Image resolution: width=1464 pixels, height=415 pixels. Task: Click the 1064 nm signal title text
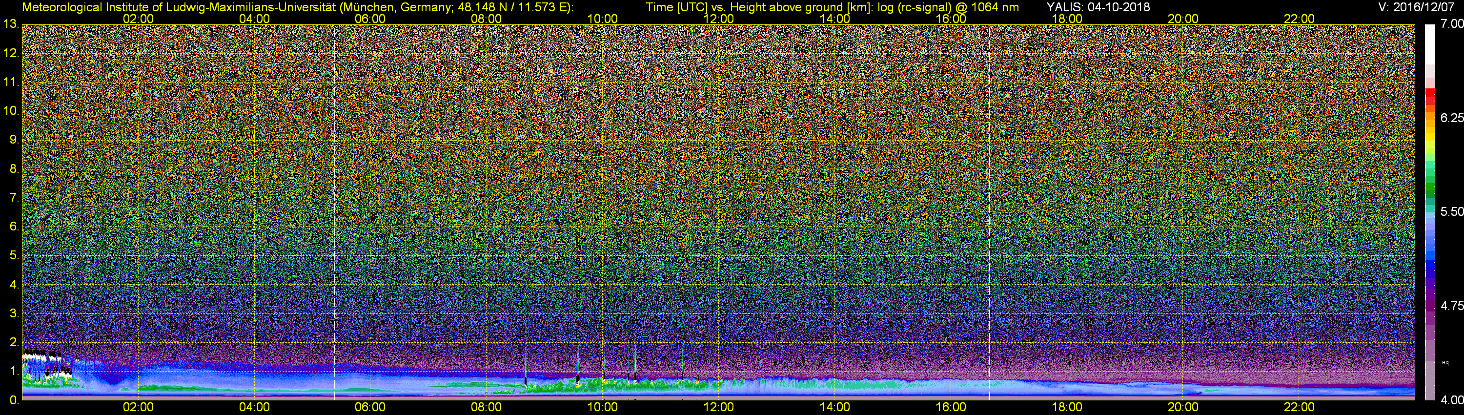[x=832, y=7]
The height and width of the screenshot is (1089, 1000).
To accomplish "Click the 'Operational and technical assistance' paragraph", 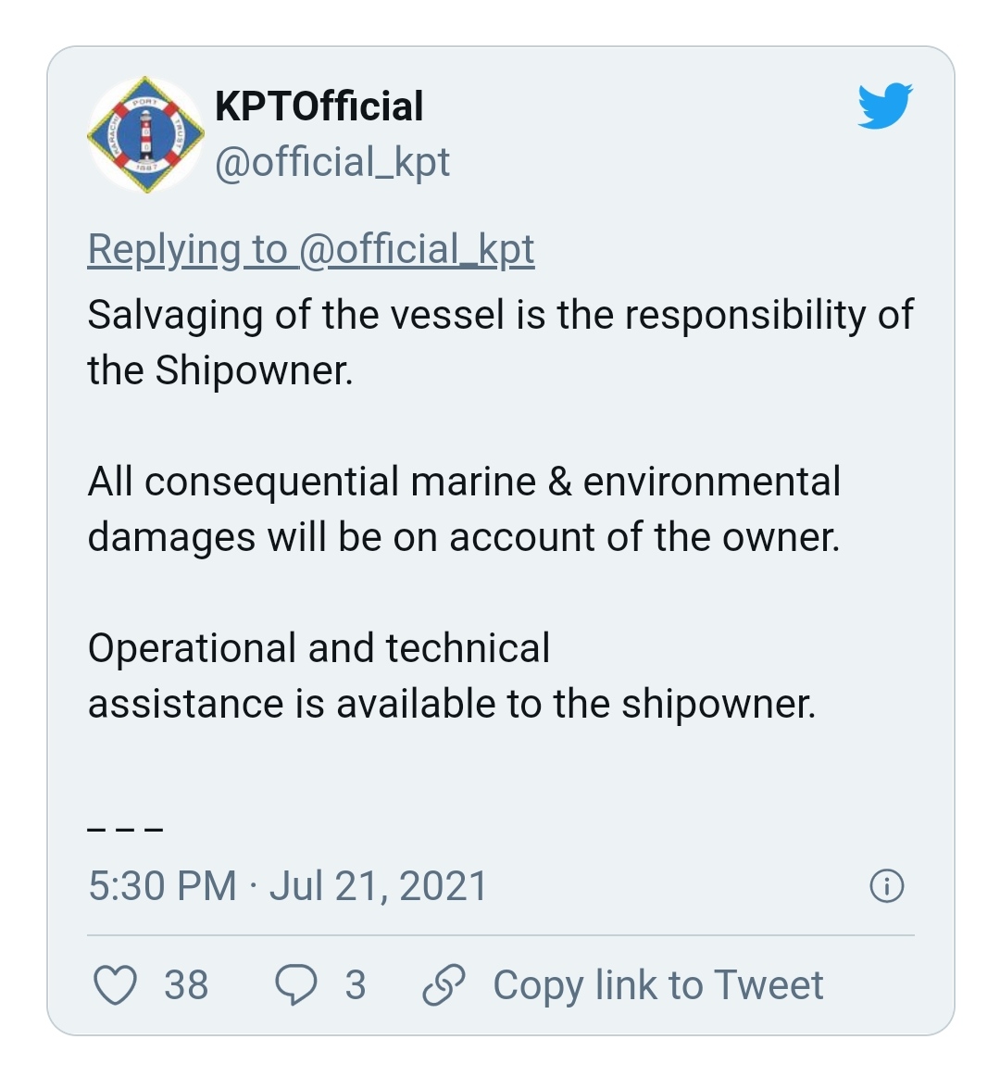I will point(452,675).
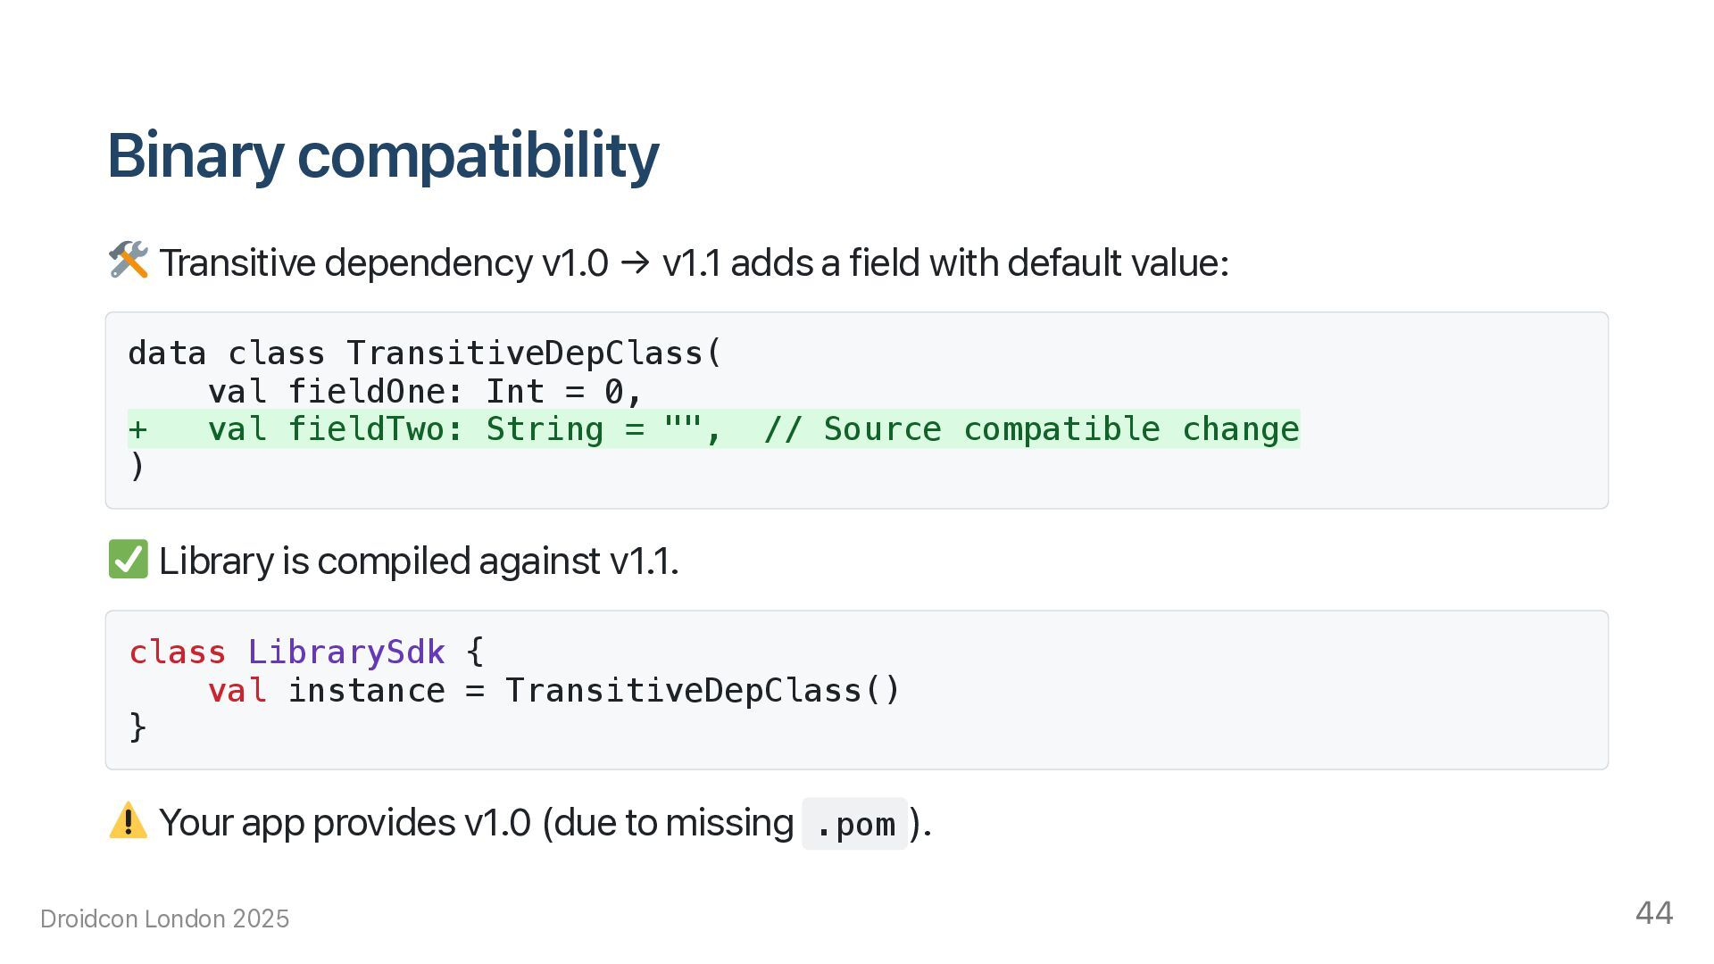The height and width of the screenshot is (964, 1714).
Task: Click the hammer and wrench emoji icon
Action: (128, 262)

--

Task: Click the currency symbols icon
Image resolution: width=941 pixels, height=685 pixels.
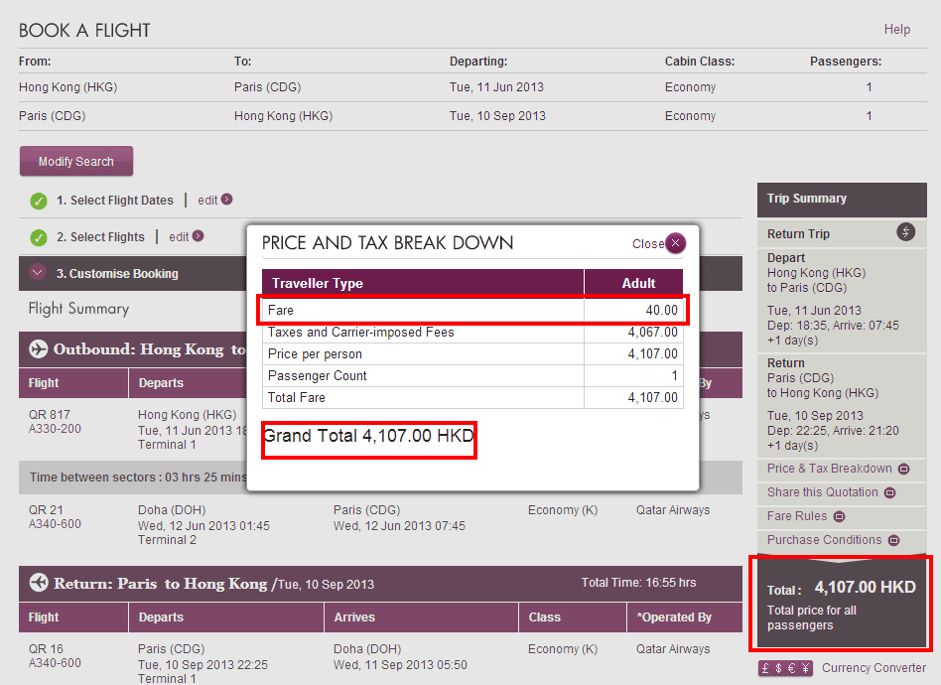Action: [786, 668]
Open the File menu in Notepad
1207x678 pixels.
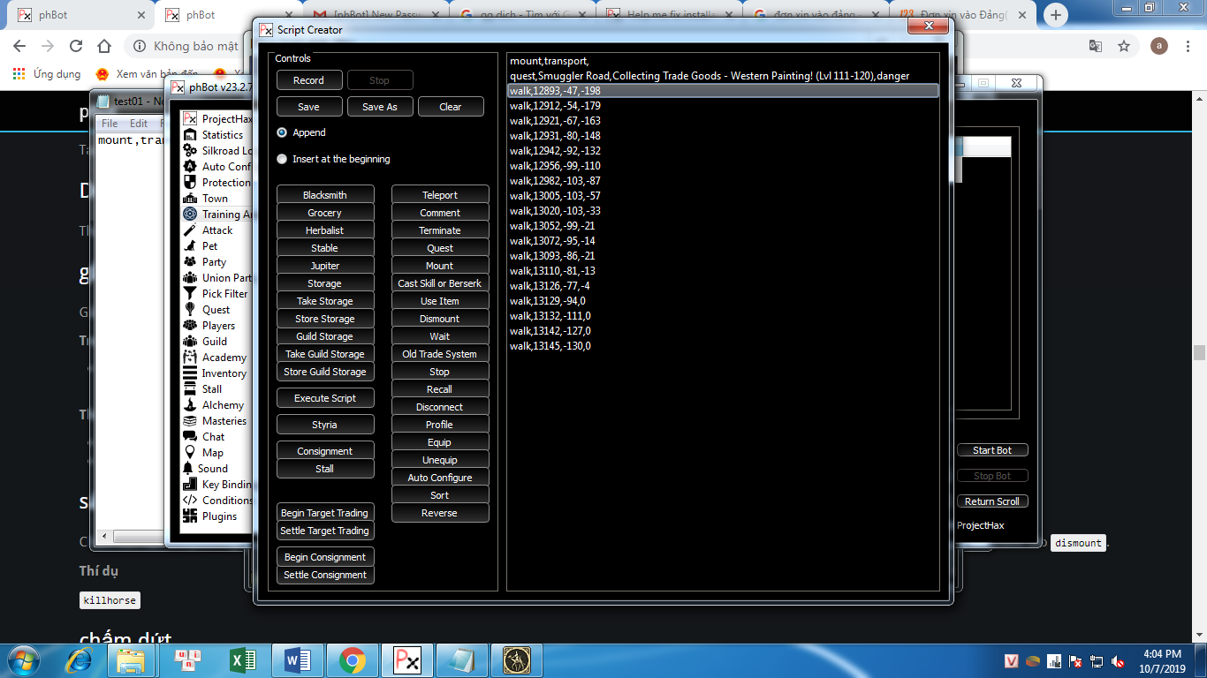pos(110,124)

* Exercise brief: Restate word for word every line from the one with "Image resolution: width=1464" up to and including the one with "The height and width of the screenshot is (1089, 1000)." in the records above, minus the pictures.

* Solution to this exercise:
Image resolution: width=1464 pixels, height=415 pixels. Task: Click the 1064 nm signal title text
[x=832, y=7]
The height and width of the screenshot is (1089, 1000).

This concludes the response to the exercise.